Write out all of these records again, requests included, and shift every number in the answers by 131, including the click coordinates and the viewport width and height. Leave the pictures out of your answer.

(Item position entries)
====

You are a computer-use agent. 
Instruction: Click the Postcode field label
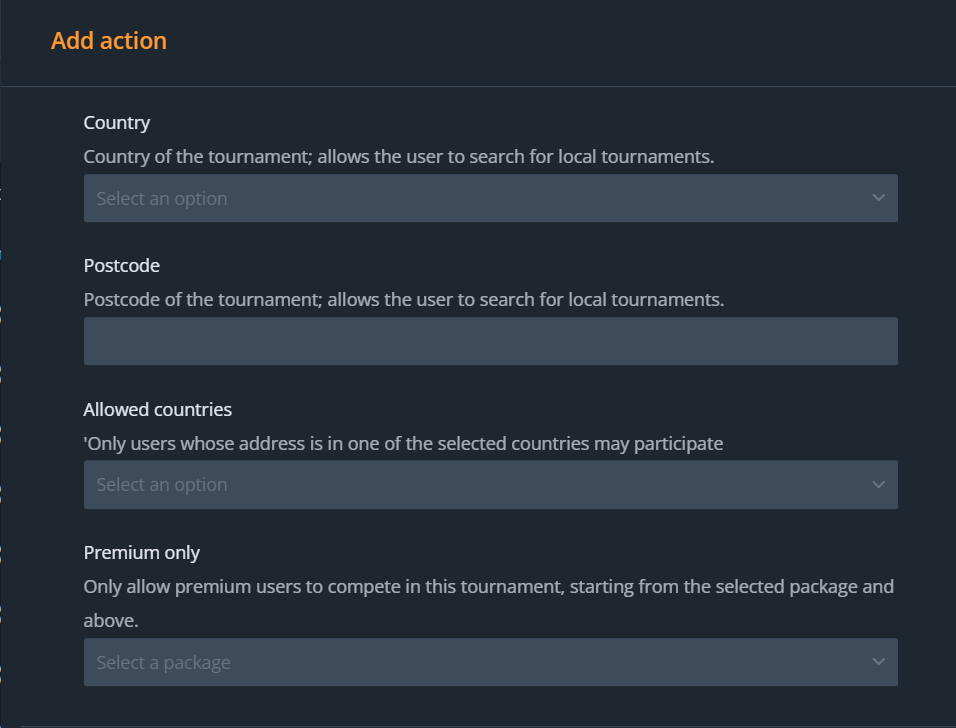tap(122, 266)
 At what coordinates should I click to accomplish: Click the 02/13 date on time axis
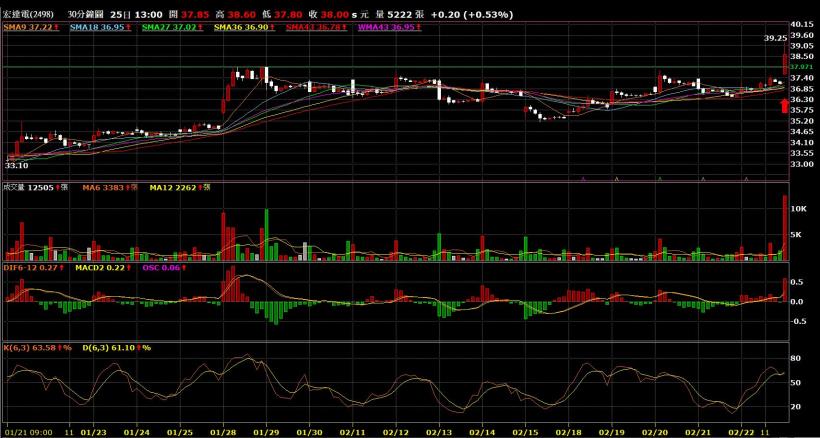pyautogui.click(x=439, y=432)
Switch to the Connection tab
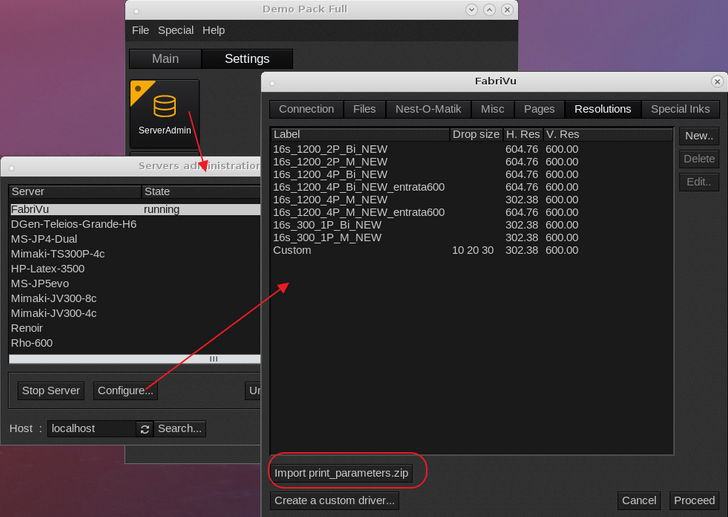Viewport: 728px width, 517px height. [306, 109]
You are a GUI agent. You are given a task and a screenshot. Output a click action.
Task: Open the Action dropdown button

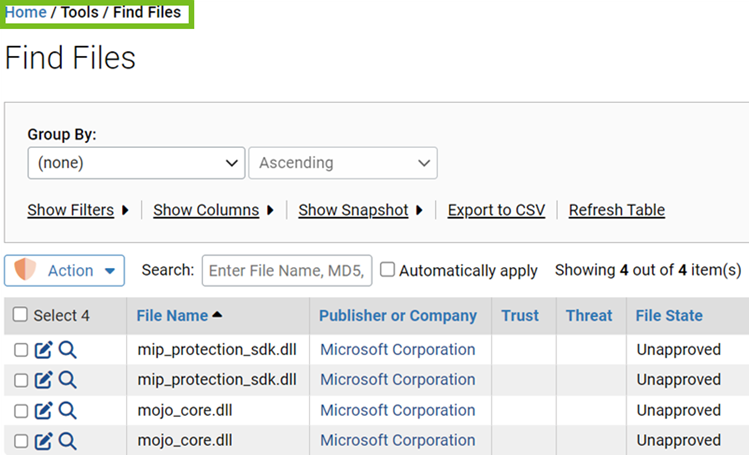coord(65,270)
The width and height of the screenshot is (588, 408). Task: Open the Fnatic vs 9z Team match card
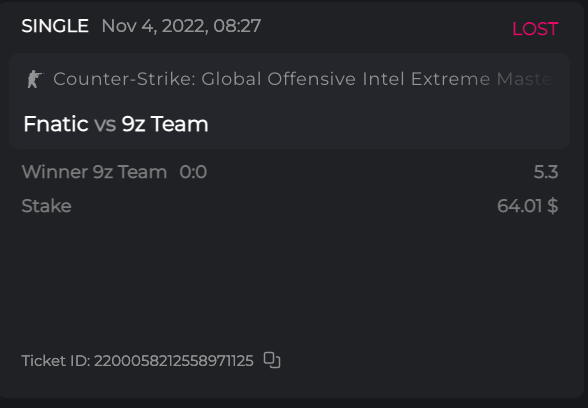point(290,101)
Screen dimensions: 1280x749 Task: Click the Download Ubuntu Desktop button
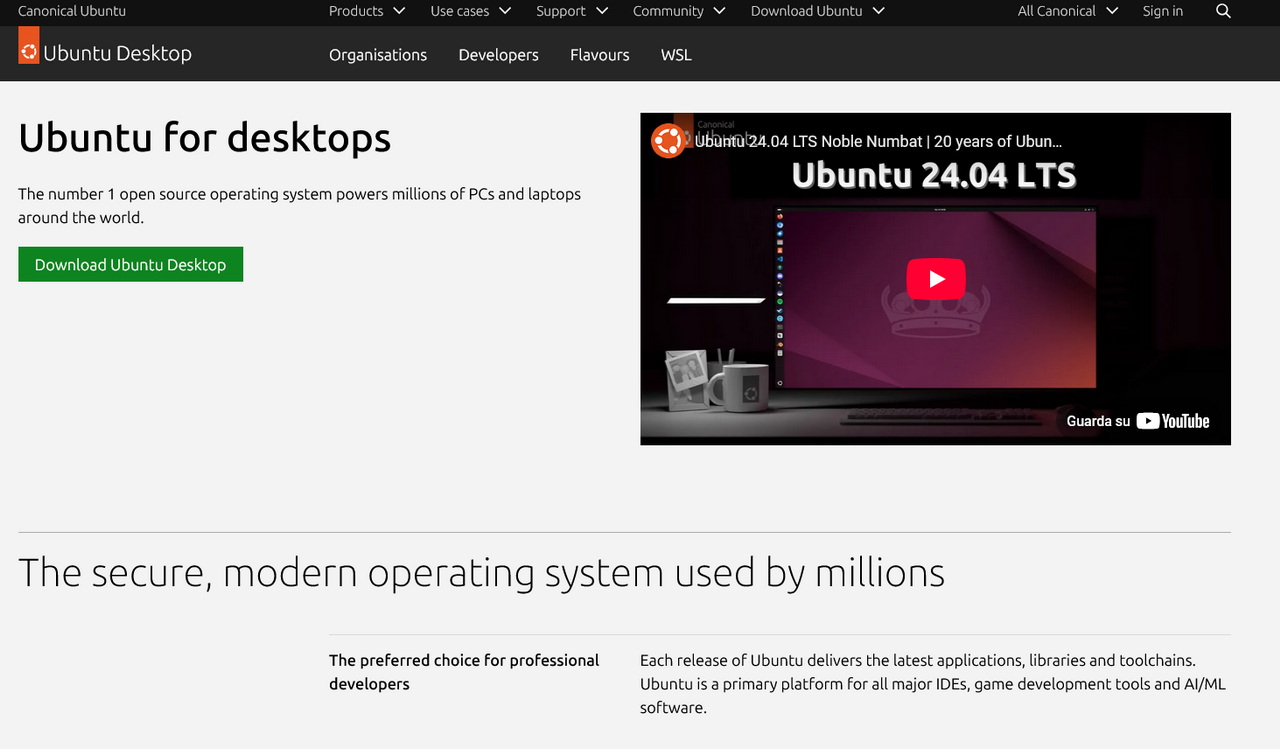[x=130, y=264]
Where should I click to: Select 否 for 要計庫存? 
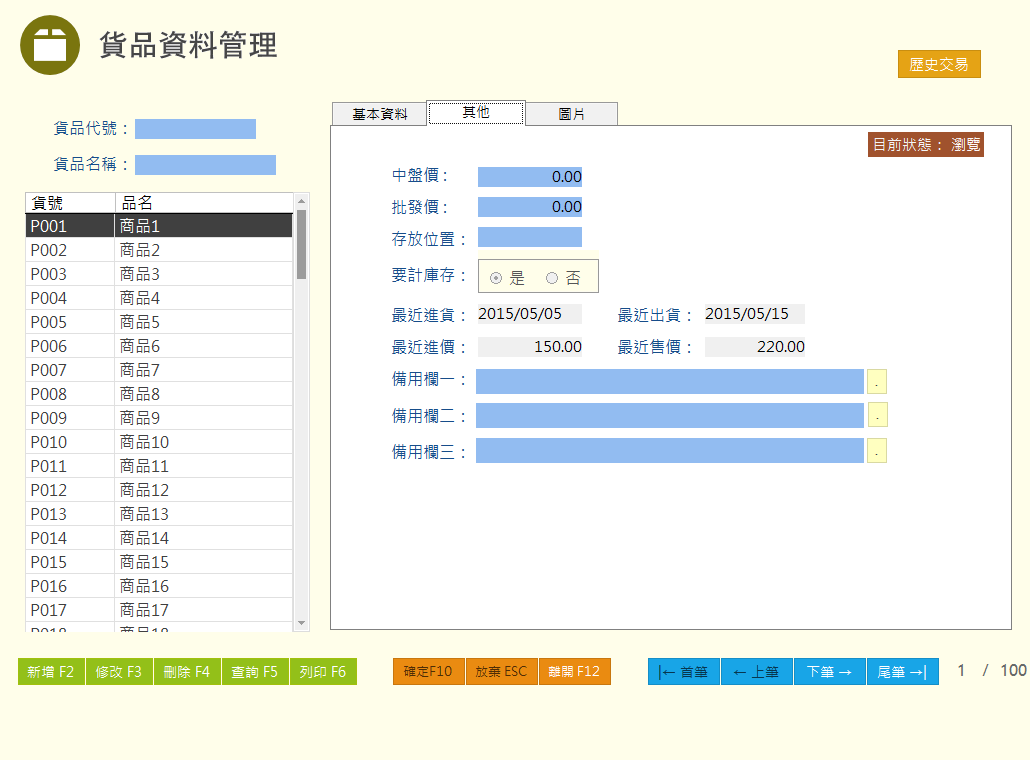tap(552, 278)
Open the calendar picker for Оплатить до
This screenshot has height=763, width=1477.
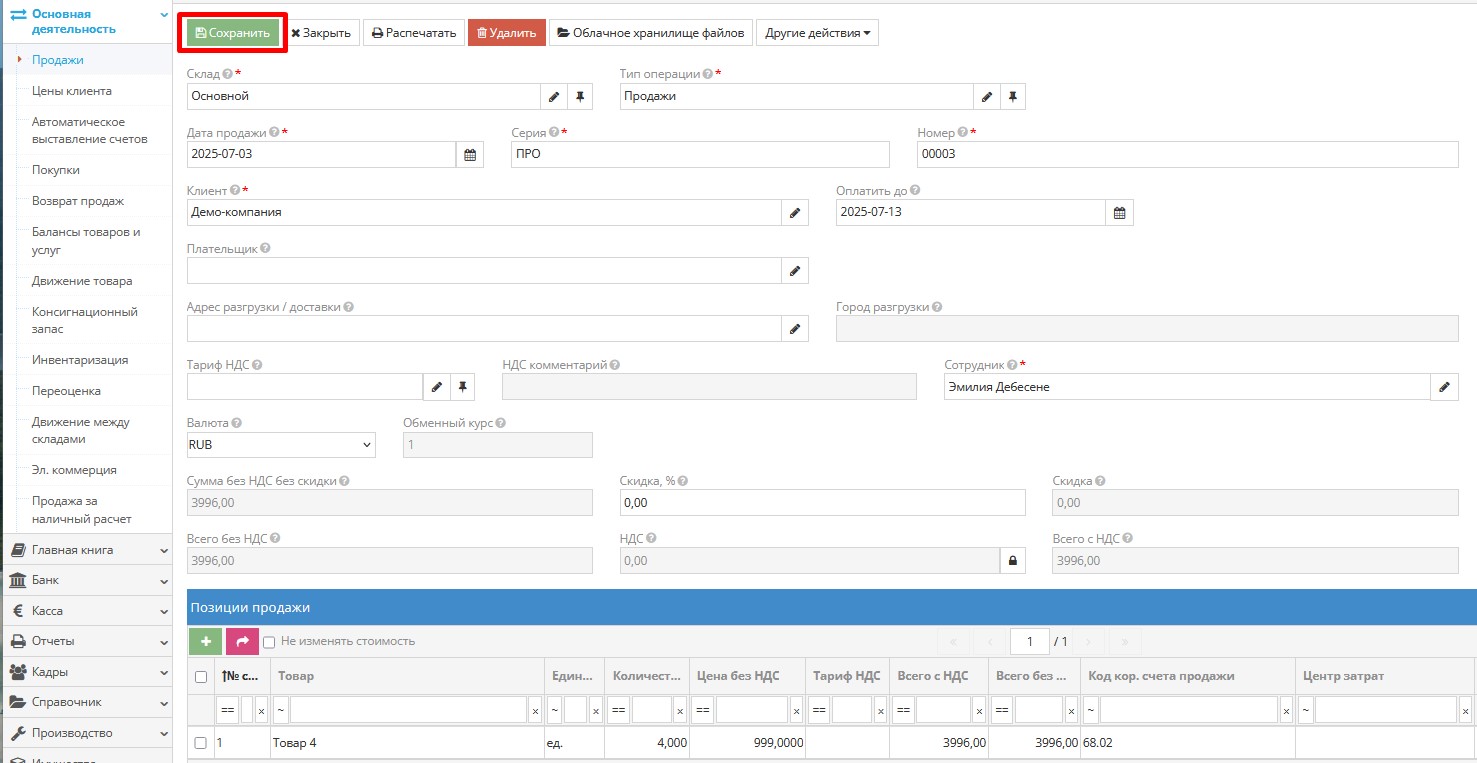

====

**EXERCISE OUTPUT:**
You are a computer-use agent. 
Instruction: Click the Postcode field label
tap(253, 397)
 At what coordinates should I click to accomplish: Click the 02/13 date on time axis
pyautogui.click(x=570, y=563)
Switch to the Connection tab
Viewport: 859px width, 648px height. [437, 240]
You are a GUI agent. You are given a task and a screenshot. Output a click action.
Task: Open the Action dropdown button

coord(196,401)
The width and height of the screenshot is (588, 408). Task: Open the Fnatic vs 9z Team match card
point(421,232)
Screen dimensions: 1280x749 Task: Click the Download Ubuntu Desktop button
[x=261, y=395]
Where should I click to: Select 否 for 要計庫存? 
tap(683, 409)
Open the calendar picker for Оплатить до
This screenshot has height=763, width=1477.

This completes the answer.